→ **Trecho do documento**:
Equilibrando o Antigo e o Novo Testamento
Há uma maravilhosa dialética entre o Antigo Testamento e o Novo Testamento no trabalho da teologia bíblica. O Novo Testamento representa a culminação da história da redenção iniciada no Antigo Testamento e, assim, a teologia bíblica é por definição uma teologia narrativa. Ela captura a história da obra salvadora de Deus ao longo da história. O desenrolar histórico do que Deus tem feito pode ser descrito como a “história da salvação” ou a “história redentiva”.
Também é proveitoso considerar as Escrituras a partir da perspectiva de promessa e cumprimento: o que é prometido no Antigo Testamento é cumprido no Novo Testamento. Nós precisamos tomar cuidado para não apagarmos a particularidade histórica da revelação do Antigo Testamento, de modo a expungir o contexto histórico do qual ele nasceu. Por outro lado, nós devemos reconhecer o progresso da revelação do Antigo Testamento para o Novo Testamento. Tal progresso da revelação reconhece a natureza preliminar do Antigo Testamento e a palavra definitiva que vem no Novo Testamento. Dizer que o Antigo Testamento é preliminar não elimina o seu papel crucial, pois nós só podemos entender o Novo Testamento quando também compreendemos o significado do Antigo Testamento, e vice-versa.
Alguns são hesitantes em abraçar a tipologia, mas tal abordagem é fundamental para a teologia bíblica, uma vez que é uma categoria empregada pelos próprios escritores bíblicos. O que é tipologia? Tipologias são as correspondências divinamente pretendidas entre eventos, pessoas e instituições do Antigo Testamento e o seu cumprimento em Cristo, no Novo, [9] como quando Mateus se refere em seu Evangelho ao retorno de Maria, José e Jesus do Egito usando a linguagem da saída de Israel do Egito (Mt 2.15; Êx 4.22; Os 11.1). Obviamente, não apenas os autores do Novo Testamento observam essas “correspondências divinamente pretendidas”. Os autores do Antigo Testamento também o fazem. Por exemplo, tanto Isaías como Oséias predizem um novo êxodo que será moldado de acordo com o primeiro êxodo. Do mesmo modo, o Antigo Testamento fala da expectativa de um novo Davi que será ainda maior do que o primeiro Davi. Nós vemos no próprio Antigo Testamento, portanto, uma gradação na tipologia, de modo que o cumprimento do tipo é sempre maior do que o próprio tipo. Jesus não é apenas um novo Davi, mas o maior Davi.
A tipologia reconhece um padrão e um propósito divinos na história. Deus é o autor final da Escritura – a história é um drama divino. E Deus conhece o fim desde o começo, de modo que nós, como leitores, podemos ver prenúncios do cumprimento final no Antigo Testamento.
Direção – Como Fazer Teologia Bíblica ao Pregar
Ao pregar as Escrituras, é vital compreender onde o livro que estamos estudando se situa na linha do tempo da história redentiva. Correndo o risco de simplificar demais, fazer boa teologia bíblica ao pregar consiste em dois passos básicos: olhar para trás e, então, olhar para o todo.

→ **Tarefa solicitada 1**: No trecho sobre teologia bíblica, que linguagem Mateus usa ao se referir ao retorno de Maria, José e Jesus do Egito?
→ **Tarefa solicitada 2**: Indique se cada afirmação concorda com o trecho sobre teologia bíblica, respondendo sim ou não e citando as palavras do trecho que decidem a questão: (a) Isaías e Oséias predizem um novo êxodo. (b) Considerar o Antigo Testamento preliminar elimina o seu papel crucial. (c) Fazer boa teologia bíblica ao pregar consiste em três passos básicos.
→ **Tarefa solicitada 3**: Escreva a continuação do trecho sobre teologia bíblica, começando logo após a última frase apresentada.
As linhas abaixo vêm de uma fonte diferente.

→ **Material fornecido**:
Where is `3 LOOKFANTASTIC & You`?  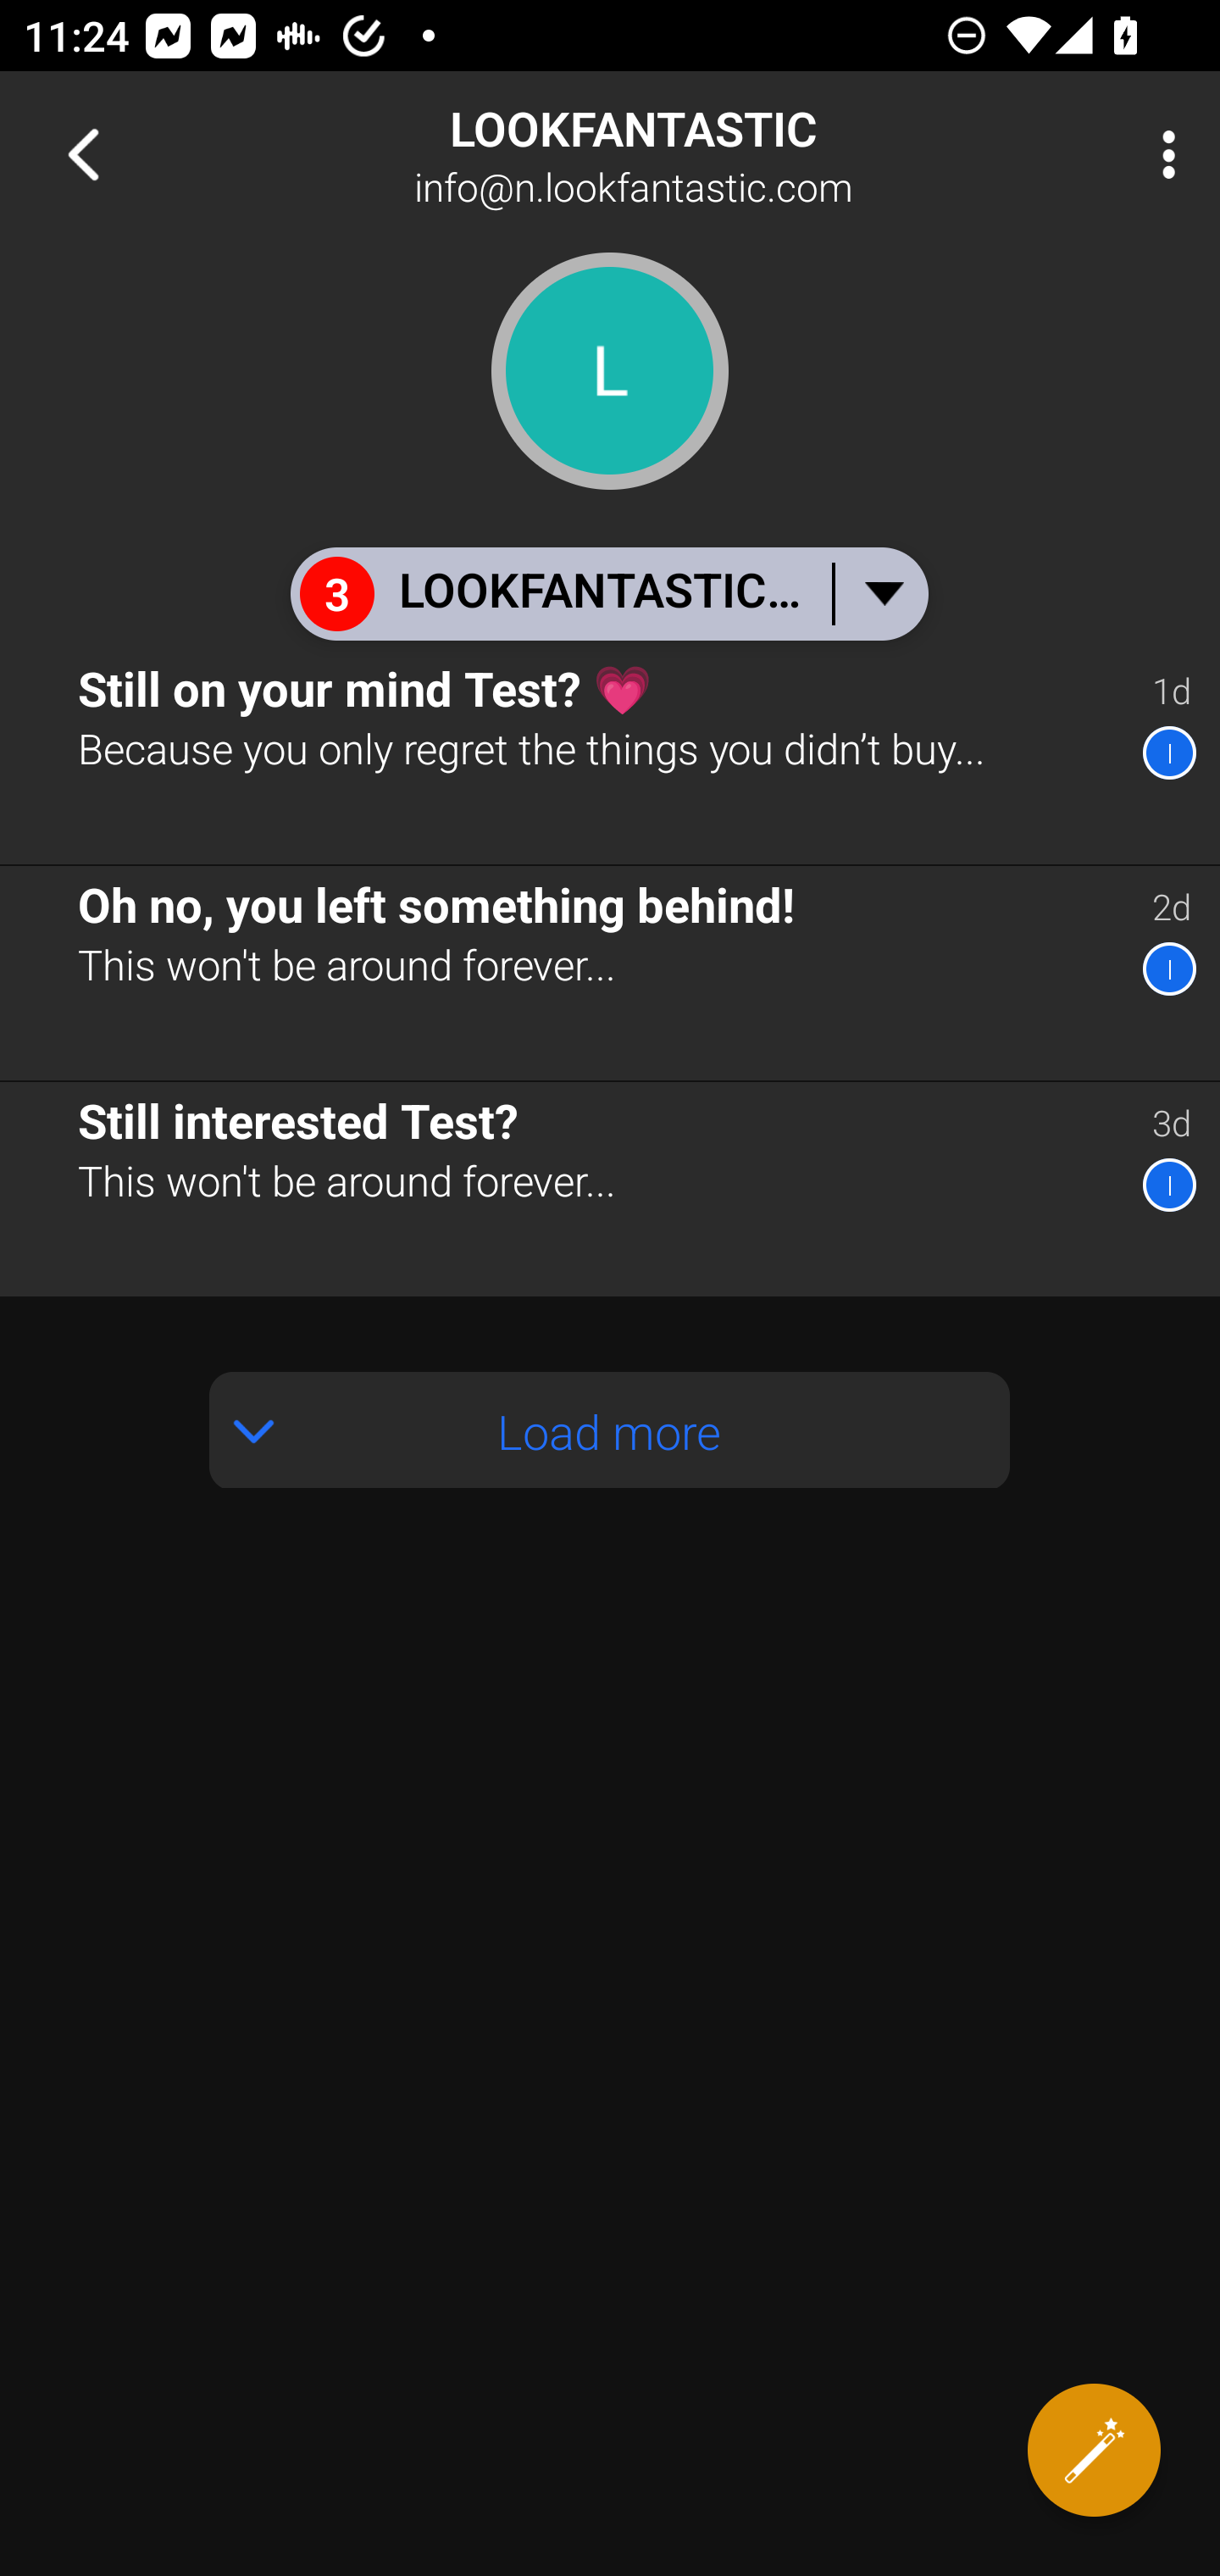
3 LOOKFANTASTIC & You is located at coordinates (608, 593).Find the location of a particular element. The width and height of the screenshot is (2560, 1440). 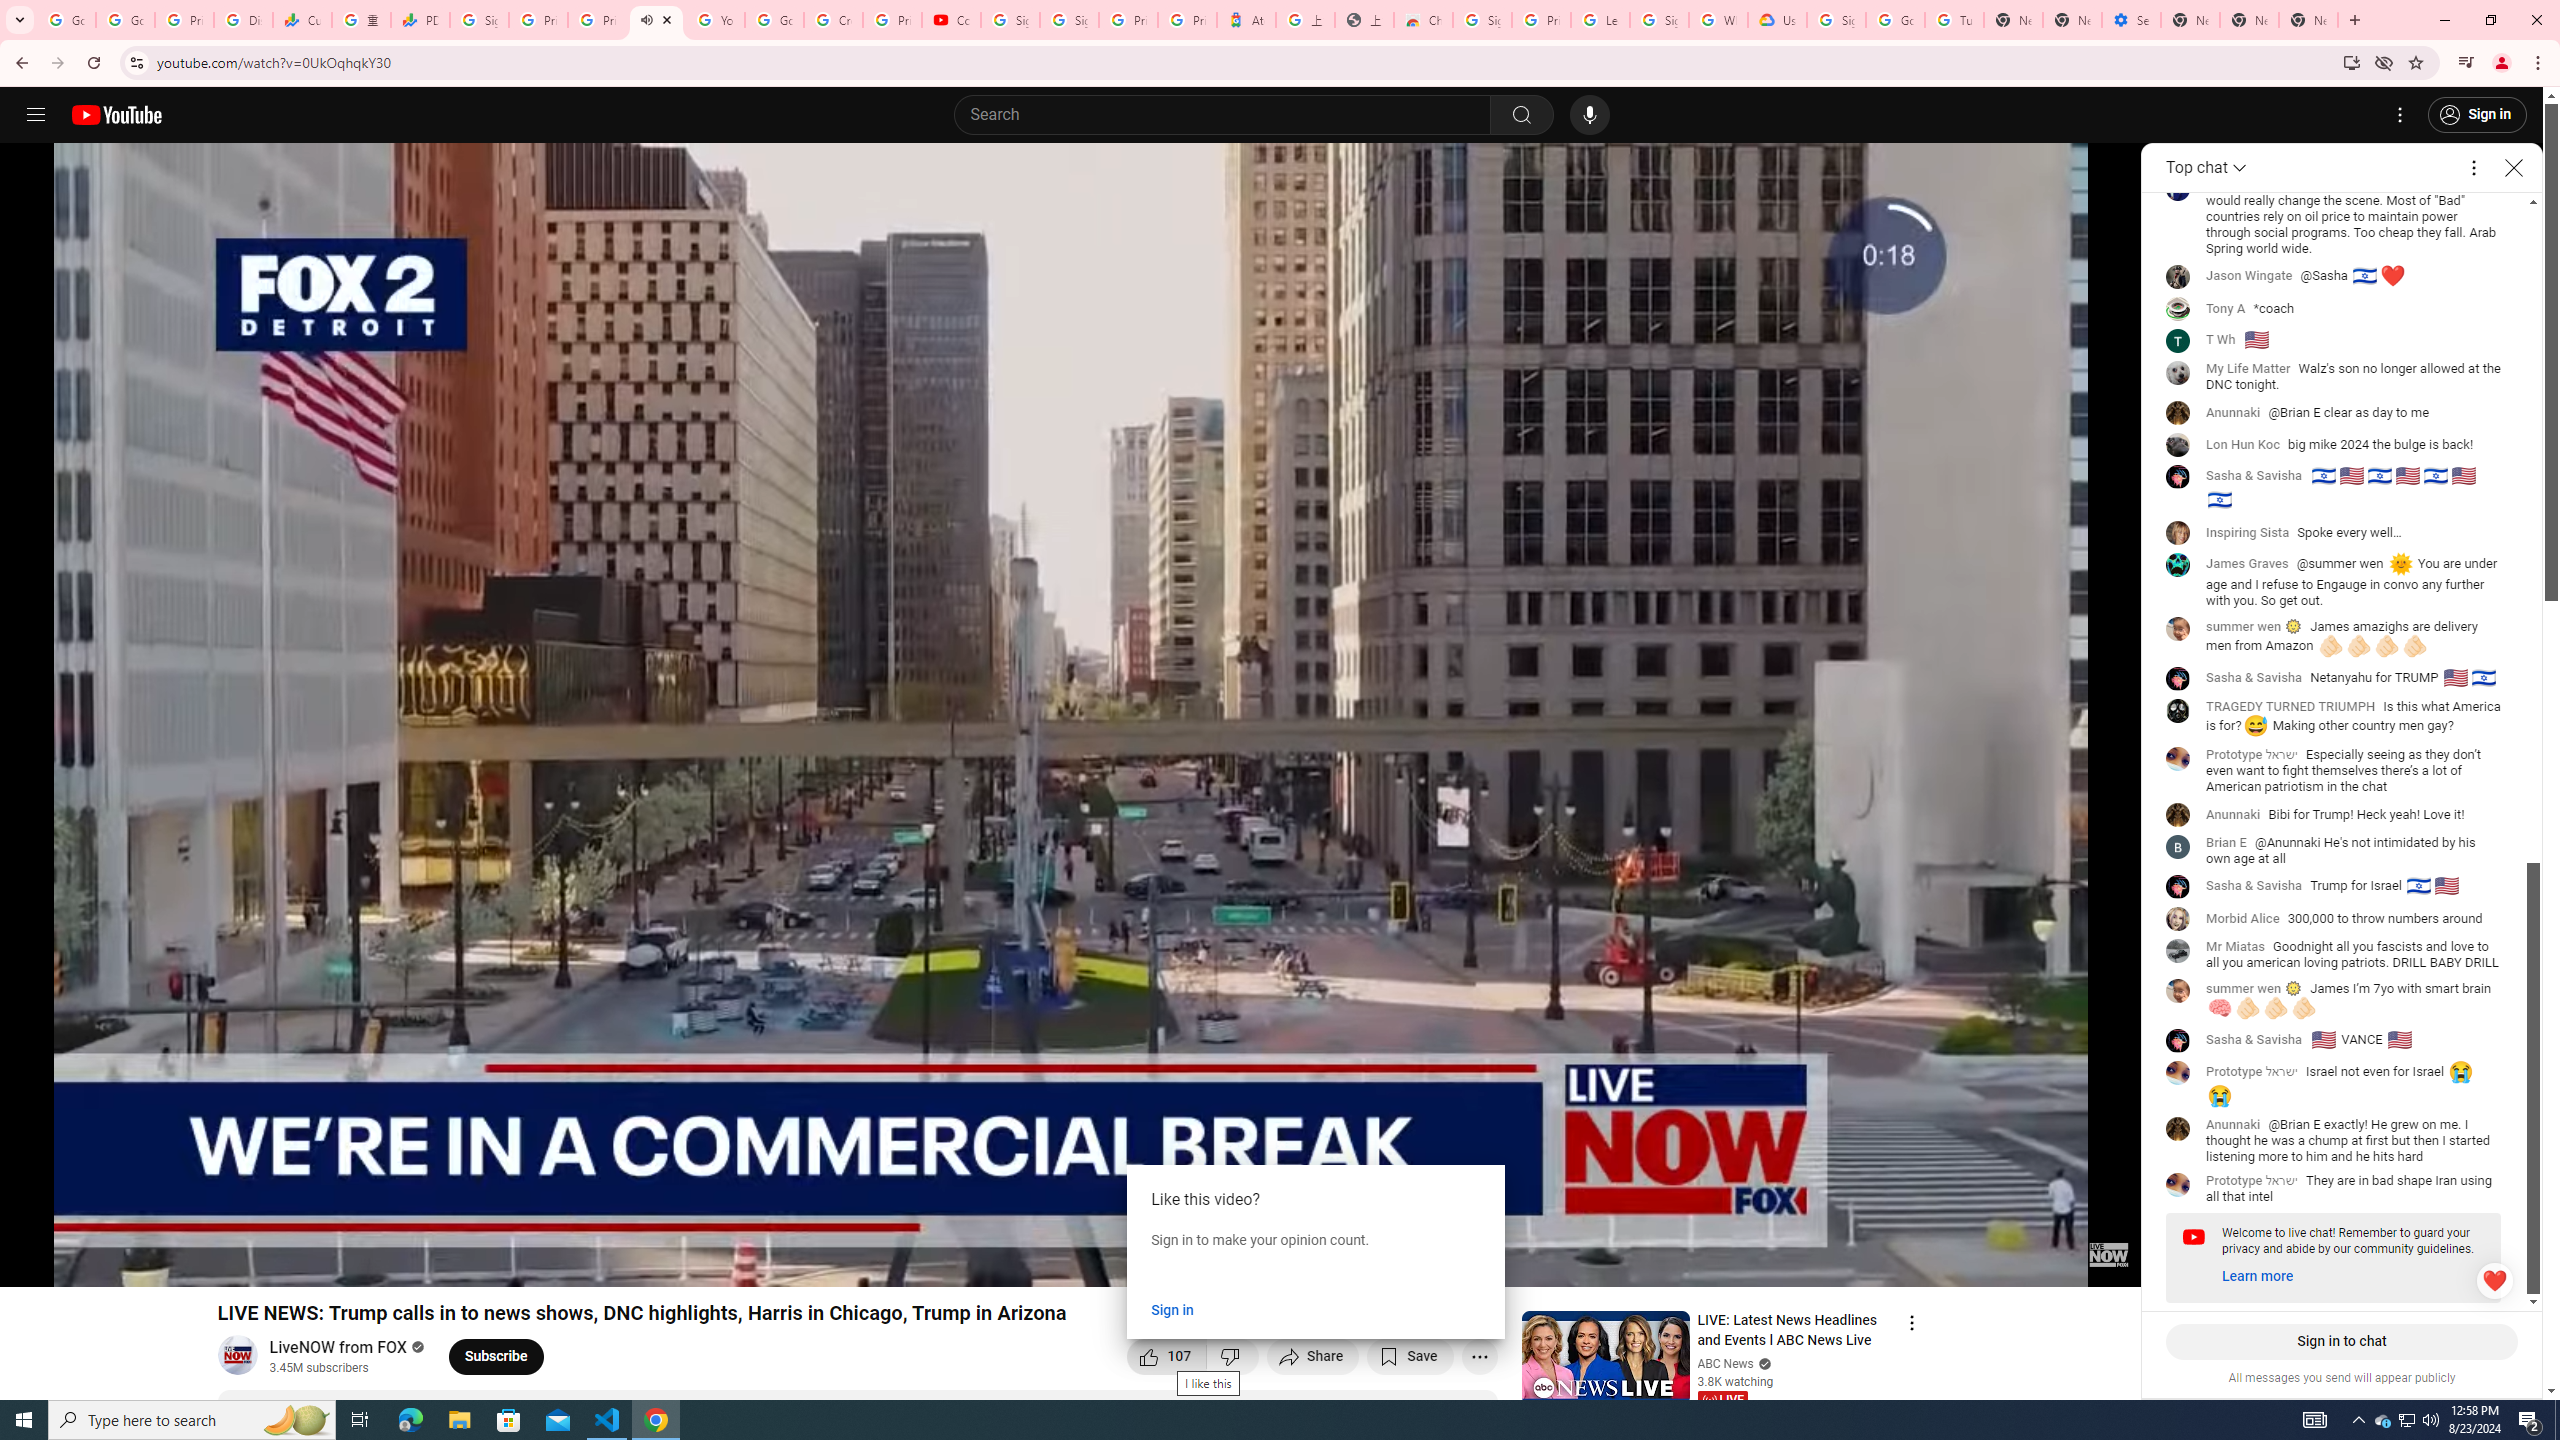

→ **Resposta da tarefa 1**: A linguagem da saída de Israel do Egito.

→ **Resposta da tarefa 2**:
(a) Sim: “tanto Isaías como Oséias predizem um novo êxodo que será moldado de acordo com o primeiro êxodo”.
(b) Não: “Dizer que o Antigo Testamento é preliminar não elimina o seu papel crucial”.
(c) Não: “consiste em dois passos básicos: olhar para trás e, então, olhar para o todo”.

→ **Resposta da tarefa 3**:
Olhar para Trás – Teologia Antecedente
Walter Kaiser nos lembra de que nós deveríamos considerar a teologia que antecede cada livro à medida que pregamos as Escrituras.
Por exemplo, ao pregarmos o livro de Êxodo, nós dificilmente interpretaremos a mensagem de Êxodo com exatidão se o lermos à parte de seu contexto precedente. E o contexto precedente de Êxodo é a mensagem transmitida em Gênesis. Nós aprendemos em Gênesis que Deus é o criador de todas as coisas, e que ele fez os seres humanos à sua imagem, de modo que os seres humanos estenderiam o governo do Senhor por todo o mundo. Adão e Eva, contudo, falharam em confiar em Deus e em obedecer o mandato divino. A Criação foi seguida pela Queda, a qual introduziu morte e miséria no mundo. Não obstante, o Senhor prometeu que a vitória final viria através da semente da mulher (Gn 3.15). Intenso conflito haveria entre a semente da mulher e a semente da serpente, mas a primeira iria prevalecer. Nós vemos no restante de Gênesis a batalha entre a semente da mulher e a semente da serpente, e nós aprendemos que a semente da serpente é muito poderosa: Caim mata Abel; os ímpios subjugam os justos até que restam apenas Noé e sua família; seres humanos conspiram para fazer um nome para si mesmos ao construírem a torre de Babel. Ainda assim, o Senhor permanece soberano. Ele julga Caim. Ele destrói todos no dilúvio, exceto Noé e sua família. E ele frustra os desígnios dos homens em Babel.
O Senhor faz uma aliança com Abraão, Isaque e Jacó, assegurando que a vitória prometida em Gênesis 3.15 viria por meio da semente deles. O Senhor lhes concederá uma semente, uma terra e uma bênção universal. Gênesis focaliza especialmente na promessa acerca da semente. Em outras palavras, Abraão, Isaque e Jacó não possuem a terra da promessa, tampouco eles abençoam o mundo inteiro durante a sua geração. Mas Gênesis conclui com o relato dos doze filhos que o Senhor concedeu a Jacó.
Então, como essa “teologia antecedente” de Gênesis é crucial para a leitura do livro de Êxodo? Ela é fundamental, pois, quando Êxodo começa com a imensa multiplicação de Israel, nós imediatamente reconhecemos que a promessa abraâmica de muitos descendentes, dada em Gênesis, está se cumprindo. Não apenas isso, olhando para Gênesis 3, nós percebemos que Faraó é um descendente da serpente, enquanto Israel representa a semente da mulher. O esforço de Faraó para matar todas as crianças do sexo masculino representa os desígnios da semente da serpente, à medida que a batalha entre as sementes, preanunciada em Gênesis, continua.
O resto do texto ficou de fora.